Avail of vaccines for conditions such as flu, Covid-19, and pneumococcal disease at your local pharmacy.

Meanwhile, a study which was published in the journal Chem recently, has demonstrated, for the first time, the use of table salt to cause cell death in bacteria. Researchers at Maynooth University were part of an international study that created a new molecule to kill bacteria that have developed AMR.

“We are discovering new molecules and looking at how they bind to anions, which are negatively charged chemicals that are extremely important in the context of the biochemistry of life,” explained lead researcher Luke Brennan of Maynooth University. “We are laying the fundamental foundations that could prove useful in combatting various diseases from cancer to cystic fibrosis.

“This work shows how using our approach, a sort of ‘Trojan horse’ that causes an influx of salt into cells, we can effectively kill resistant bacteria in a way that counteracts known methods of bacterial resistance,” added co-author Dr Rob Elmes of Maynooth University.

“These synthetic molecules bind to chloride ions and wrap it up in a ‘fatty blanket’ that allows it to easily dissolve in the bacteria’s membranes, bringing the ions along for the ride and disrupting the normal ionic balance. The work is a great example of foundation knowledge in chemistry fundamentals impacting on unmet needs in human health research.”

Earlier this year, a researcher Dr Stephen Cochrane of Queen’s University Belfast bagged €1.5million in funding for a project that aims to discover and develop new antibiotics that can kill drug-resistant ‘superbugs’. Months later, a global team of scientists led by Prof Martin Caffrey of Trinity College Dublin created a molecular blueprint of a key enzyme found in bacteria that may help chemists create new drugs that can suppress disease-causing bacteria.

Separately, the European Federation of Pharmaceutical Industries and Associations (EFPIA) has emphasised the severe threat posed by antimicrobial resistance to EU and global public health. Confronting this complex challenge requires a comprehensive approach, encompassing enhanced surveillance, prudent use, preventive measures, and the development of essential antimicrobials crucial for combating antibiotic-resistant infections.

New antimicrobials

Among the array of measures, new antimicrobials are expected to deliver substantial benefits to European patients, healthcare systems and society as a whole, as well as cost savings for member states. While the development of novel antimicrobials remains central to our battle against AMR, the World Health Organisation acknowledges that “the clinical pipeline and the recently approved antibacterial agents are insufficient to tackle the challenge of increasing emergence and spread of antimicrobial resistance”.

The ongoing revision of the EU general pharmaceutical legislation underscores the significance of this issue, and we are encouraged by the constructive debates within the European Parliament on the most effective means to incentivise the research and development of novel antimicrobials. Recent analysis by the Centre for Global Development found that the new EU antimicrobial incentive program would save 20,000 lives and deliver $15.5billion in total benefits, with a return on investment of 4:1 over the next 10 years.

In light of various proposed solutions, we emphasise the importance of implementing an incentive model that entails a sufficiently large incentive promoting sustainable innovation, aligned with the EU’s contribution or fair share of the necessary global incentive, delinked from revenue, and aligned with stewardship.
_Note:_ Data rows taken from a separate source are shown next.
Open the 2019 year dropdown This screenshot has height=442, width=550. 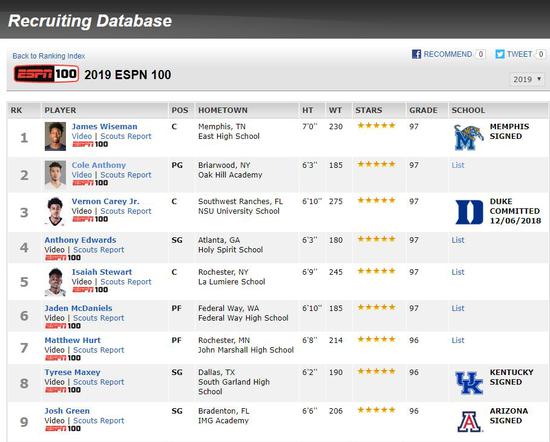527,79
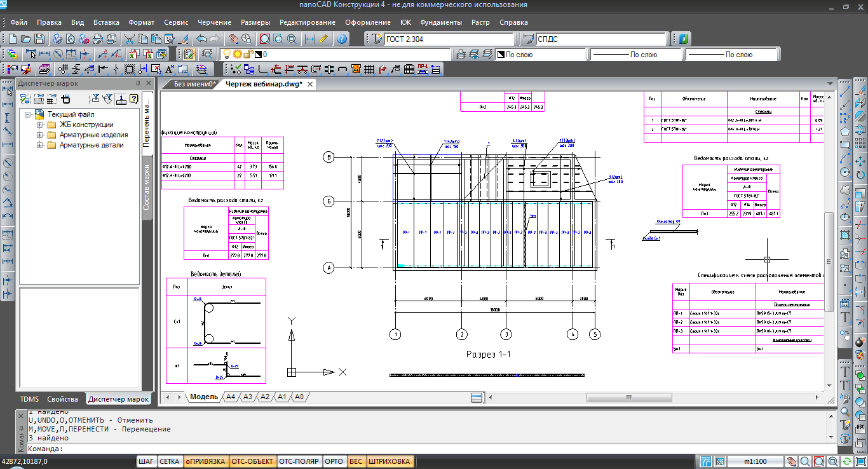Click the Measure ruler icon
This screenshot has width=868, height=469.
324,39
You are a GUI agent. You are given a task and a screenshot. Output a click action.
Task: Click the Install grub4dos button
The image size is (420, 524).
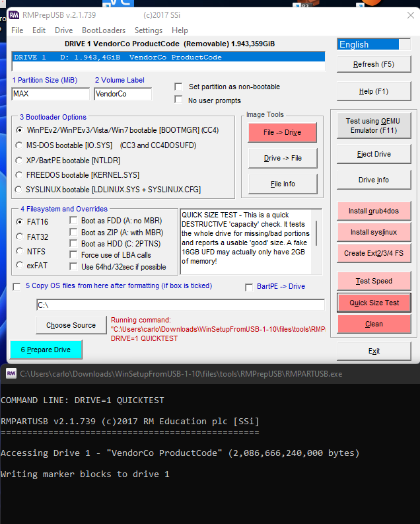pyautogui.click(x=374, y=211)
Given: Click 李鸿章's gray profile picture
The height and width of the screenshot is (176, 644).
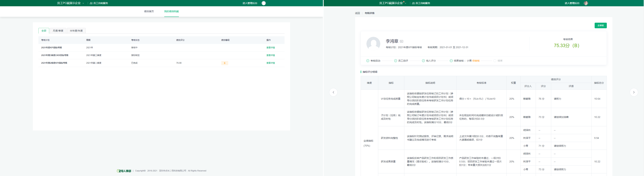Looking at the screenshot, I should [373, 44].
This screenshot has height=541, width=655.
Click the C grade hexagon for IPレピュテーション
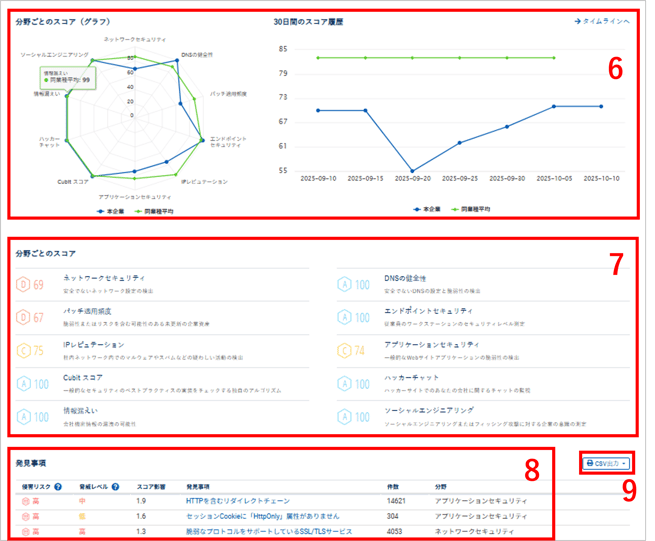click(x=24, y=350)
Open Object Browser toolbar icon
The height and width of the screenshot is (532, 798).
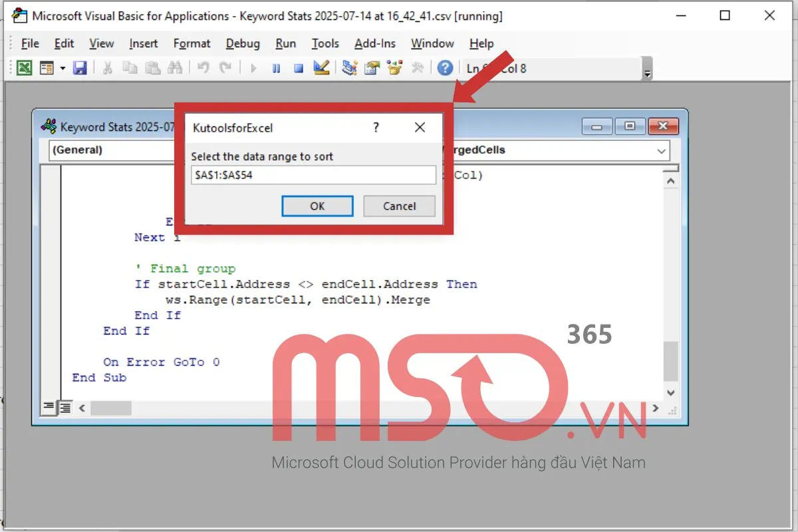tap(395, 68)
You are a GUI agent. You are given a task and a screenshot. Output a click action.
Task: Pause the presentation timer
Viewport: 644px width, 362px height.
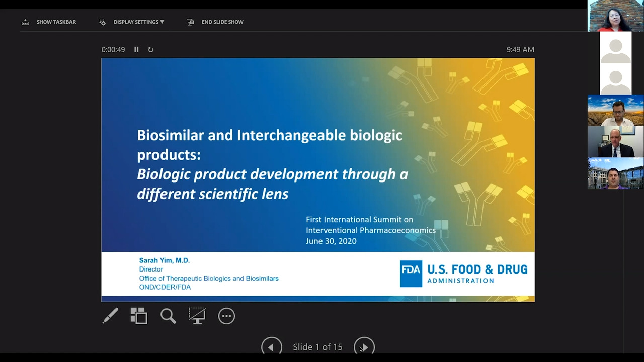(136, 50)
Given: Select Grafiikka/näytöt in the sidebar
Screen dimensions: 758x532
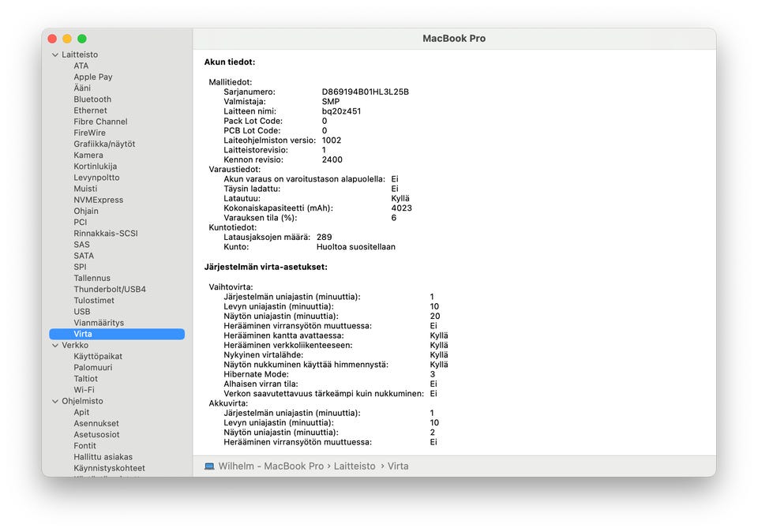Looking at the screenshot, I should point(104,144).
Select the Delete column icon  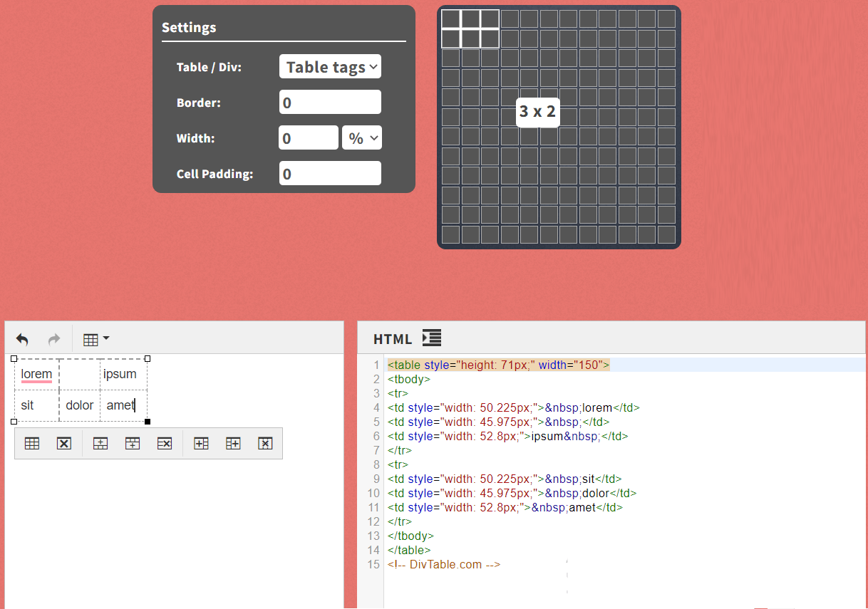click(265, 442)
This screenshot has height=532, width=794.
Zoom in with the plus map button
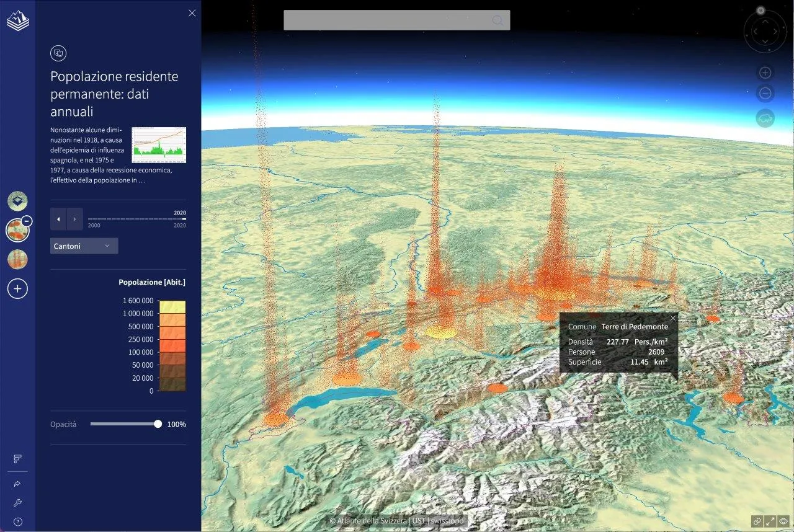click(x=765, y=73)
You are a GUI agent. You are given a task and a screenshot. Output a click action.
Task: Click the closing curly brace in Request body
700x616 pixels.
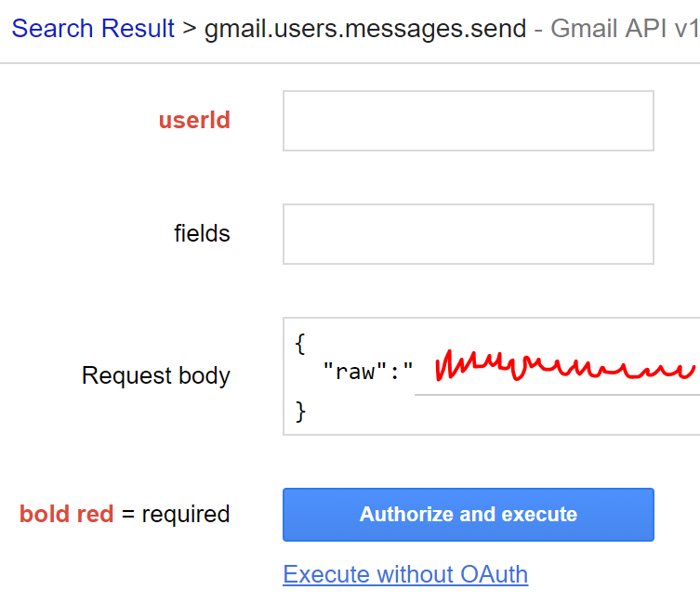(300, 411)
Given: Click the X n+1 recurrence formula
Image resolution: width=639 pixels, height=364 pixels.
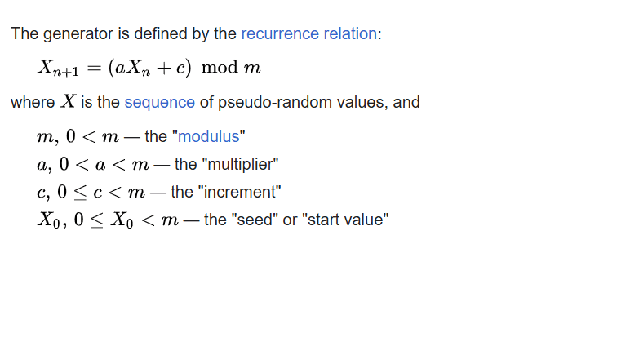Looking at the screenshot, I should pos(149,68).
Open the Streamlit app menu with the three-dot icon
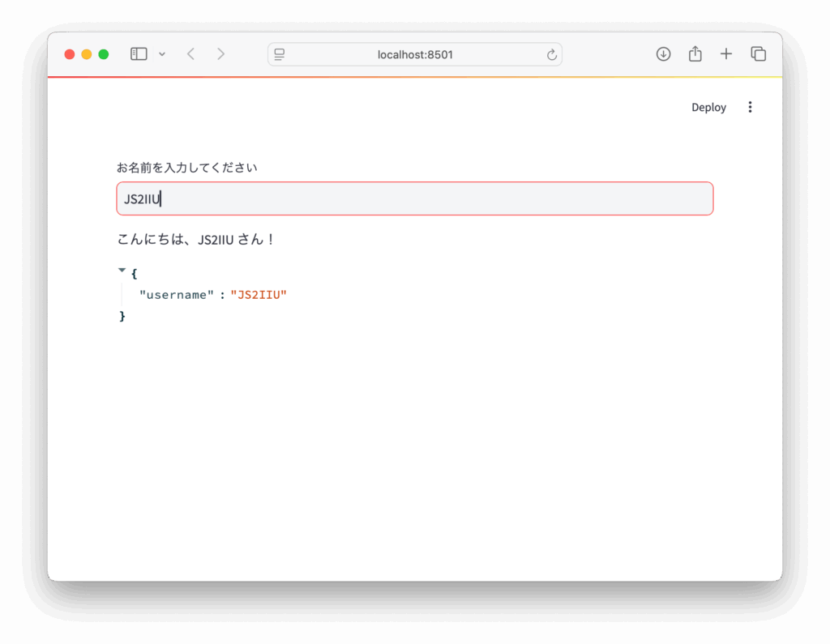The height and width of the screenshot is (644, 830). [750, 106]
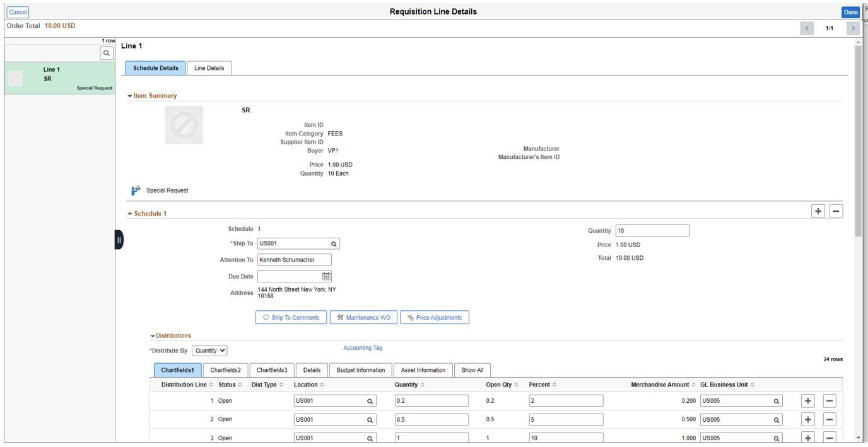Open the Ship To lookup magnifier
The image size is (868, 447).
tap(333, 243)
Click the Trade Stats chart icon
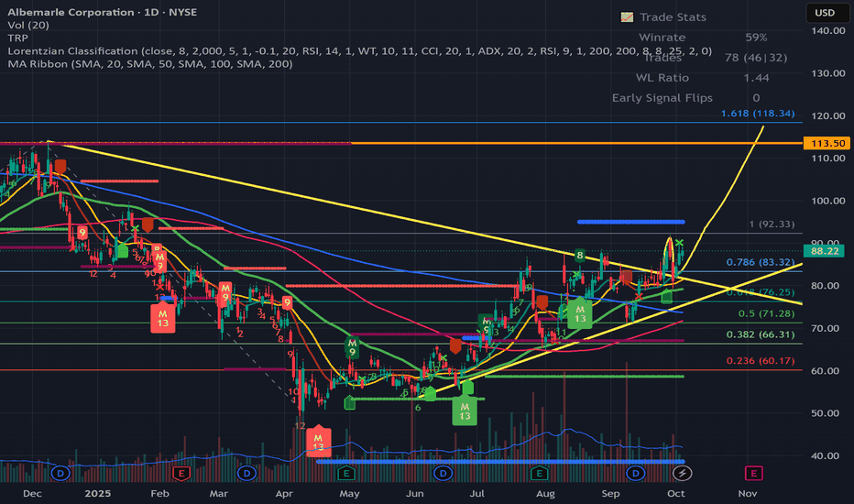 (627, 17)
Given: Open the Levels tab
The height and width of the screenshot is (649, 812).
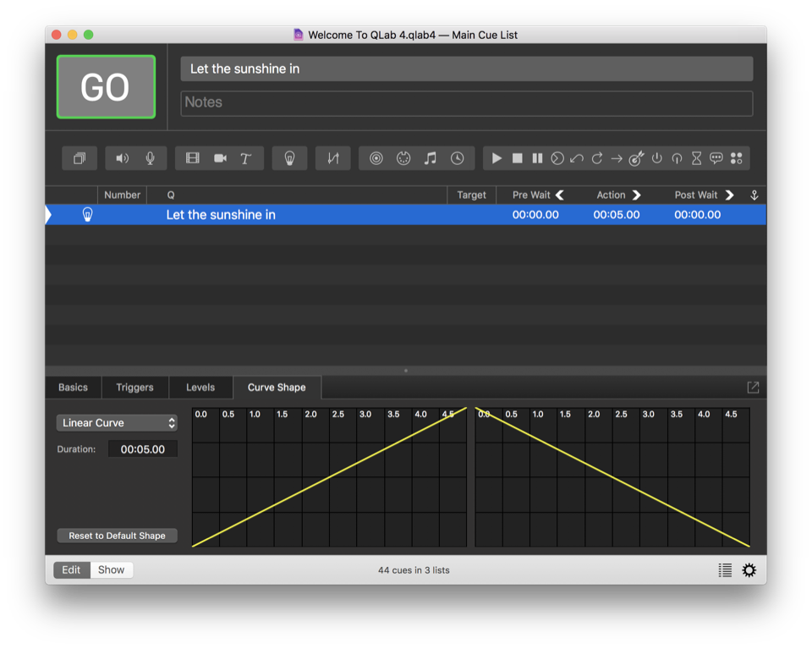Looking at the screenshot, I should coord(200,388).
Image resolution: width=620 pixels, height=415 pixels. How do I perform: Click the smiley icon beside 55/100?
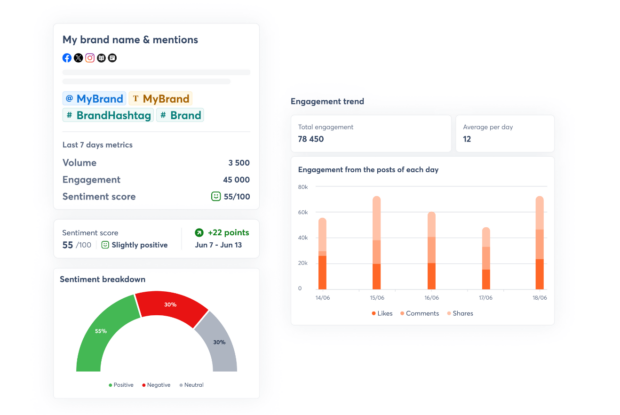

It is crucial that any proposed model is both feasible and implementable within the EU legal framework, avoiding further delays in action. In this regard, the introduction of transferable exclusivity vouchers (TEV) would play a crucial role in reducing the burden and cost of AMR through the development of new antimicrobials. The pharmaceutical legislation holds the potential to shape the future of EU actions against AMR, and EFPIA stands ready to contribute to this effort. Together, we can effectively address the looming threat of AMR and safeguard the health of current and future generations.